Community Involvement
Community involvement and input is critical to the success of the OpenSolaris project. There are many ways to participate in the OpenSolaris community:

  • Join the OpenSolaris Academic and Research Community. This community, which consists of academics, students, and Sun employees, is constantly developing new practical resources around the globe. Contact this group at edu-discuss@opensolaris.org
  • Become a Center of Excellence. Sun's Center of Excellence (COE) program promotes joint activities between Sun and educational or research institutions, with a focus on activities that are deemed exceptionally advanced. Educational institutions that enter into a COE agreement with Sun will develop a joint activity plan that typically spans one to three years. Contact your Sun sales representative or the OpenSolaris Academic and Research Community, or visit Sun Global Education and Research.
  • Develop OpenSolaris curriculum. Solaris OS innovations such as DTrace provide a unique opportunity for instructors to develop new curricula that help students develop a deeper understanding of OS design and workings. We will collaborate with you to develop new instruction materials.
  • Host OpenSolaris workshops. Share information and ideas about open source code and OpenSolaris projects. Build an OpenSolaris community on your campus. Sun can also co-host an OpenSolaris launch event on your campus to kick-start the engagement of faculty, students, and IT managers in the OpenSolaris community.

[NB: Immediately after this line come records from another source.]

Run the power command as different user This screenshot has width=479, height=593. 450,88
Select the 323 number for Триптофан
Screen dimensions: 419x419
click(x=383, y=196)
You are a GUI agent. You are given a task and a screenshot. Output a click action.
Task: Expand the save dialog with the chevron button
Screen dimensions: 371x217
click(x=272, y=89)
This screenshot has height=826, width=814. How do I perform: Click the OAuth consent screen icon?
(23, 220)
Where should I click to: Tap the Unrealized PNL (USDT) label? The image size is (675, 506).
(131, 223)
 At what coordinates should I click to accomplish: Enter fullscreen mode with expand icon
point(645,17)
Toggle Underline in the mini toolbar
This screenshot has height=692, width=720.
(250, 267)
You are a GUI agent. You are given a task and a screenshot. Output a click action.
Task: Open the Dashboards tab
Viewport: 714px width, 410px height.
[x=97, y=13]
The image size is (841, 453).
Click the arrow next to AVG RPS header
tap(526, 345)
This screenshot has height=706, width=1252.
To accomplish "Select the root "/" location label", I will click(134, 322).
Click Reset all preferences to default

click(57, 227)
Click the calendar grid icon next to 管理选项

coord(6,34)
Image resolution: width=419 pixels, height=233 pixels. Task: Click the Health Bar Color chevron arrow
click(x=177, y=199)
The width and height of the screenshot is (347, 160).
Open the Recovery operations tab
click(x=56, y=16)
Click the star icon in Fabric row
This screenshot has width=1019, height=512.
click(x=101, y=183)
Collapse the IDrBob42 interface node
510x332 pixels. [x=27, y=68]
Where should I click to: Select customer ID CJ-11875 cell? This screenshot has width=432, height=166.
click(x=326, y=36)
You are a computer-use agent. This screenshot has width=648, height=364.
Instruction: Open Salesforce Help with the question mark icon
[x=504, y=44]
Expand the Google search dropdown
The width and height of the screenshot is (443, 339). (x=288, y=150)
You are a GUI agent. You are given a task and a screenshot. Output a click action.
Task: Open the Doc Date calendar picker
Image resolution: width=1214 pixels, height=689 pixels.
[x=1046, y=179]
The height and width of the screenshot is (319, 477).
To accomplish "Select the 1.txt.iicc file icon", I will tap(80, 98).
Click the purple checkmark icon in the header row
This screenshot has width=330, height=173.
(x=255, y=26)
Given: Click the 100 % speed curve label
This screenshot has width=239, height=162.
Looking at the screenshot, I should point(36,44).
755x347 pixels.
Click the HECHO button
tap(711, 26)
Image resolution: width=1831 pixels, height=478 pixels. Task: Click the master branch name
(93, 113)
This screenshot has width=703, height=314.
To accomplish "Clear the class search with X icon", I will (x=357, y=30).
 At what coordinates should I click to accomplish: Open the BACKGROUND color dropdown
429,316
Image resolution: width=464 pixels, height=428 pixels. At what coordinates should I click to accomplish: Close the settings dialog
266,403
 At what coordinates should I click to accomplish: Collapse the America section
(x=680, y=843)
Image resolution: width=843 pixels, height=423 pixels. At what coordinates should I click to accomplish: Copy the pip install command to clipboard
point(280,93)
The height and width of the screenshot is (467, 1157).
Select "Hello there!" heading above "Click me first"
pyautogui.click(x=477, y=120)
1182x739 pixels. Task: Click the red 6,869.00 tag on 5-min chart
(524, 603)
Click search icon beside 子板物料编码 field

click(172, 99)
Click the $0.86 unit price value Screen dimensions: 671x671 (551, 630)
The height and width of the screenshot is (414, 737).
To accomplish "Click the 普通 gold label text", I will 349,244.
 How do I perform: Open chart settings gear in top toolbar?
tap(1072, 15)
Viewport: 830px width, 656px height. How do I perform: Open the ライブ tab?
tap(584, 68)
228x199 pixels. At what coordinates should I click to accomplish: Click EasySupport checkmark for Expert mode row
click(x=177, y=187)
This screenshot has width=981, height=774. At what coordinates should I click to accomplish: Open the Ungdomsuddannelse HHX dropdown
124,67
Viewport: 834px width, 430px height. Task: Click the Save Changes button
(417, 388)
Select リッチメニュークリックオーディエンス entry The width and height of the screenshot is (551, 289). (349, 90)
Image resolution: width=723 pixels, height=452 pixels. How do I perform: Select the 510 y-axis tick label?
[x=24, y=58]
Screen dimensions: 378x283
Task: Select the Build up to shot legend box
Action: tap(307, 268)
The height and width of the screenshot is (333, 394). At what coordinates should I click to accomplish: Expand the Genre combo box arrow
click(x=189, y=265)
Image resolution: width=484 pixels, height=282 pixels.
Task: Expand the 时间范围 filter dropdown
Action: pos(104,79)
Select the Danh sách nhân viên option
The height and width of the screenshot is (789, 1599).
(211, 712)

Resources for Academic Developers
Sun offers a portfolio of free resources to help faculty, students, and researchers get the most from their participation in the OpenSolaris community. Visit the Sun Developer Network Sun Academic Developer Program for more information on these resources, which include:

  • Free downloads of Solaris 10 OS, Sun Studio 12, and other Sun developer tools
  • Free Solaris 10 OS Web-based training
  • Learning resources and forums like the New to Solaris Center.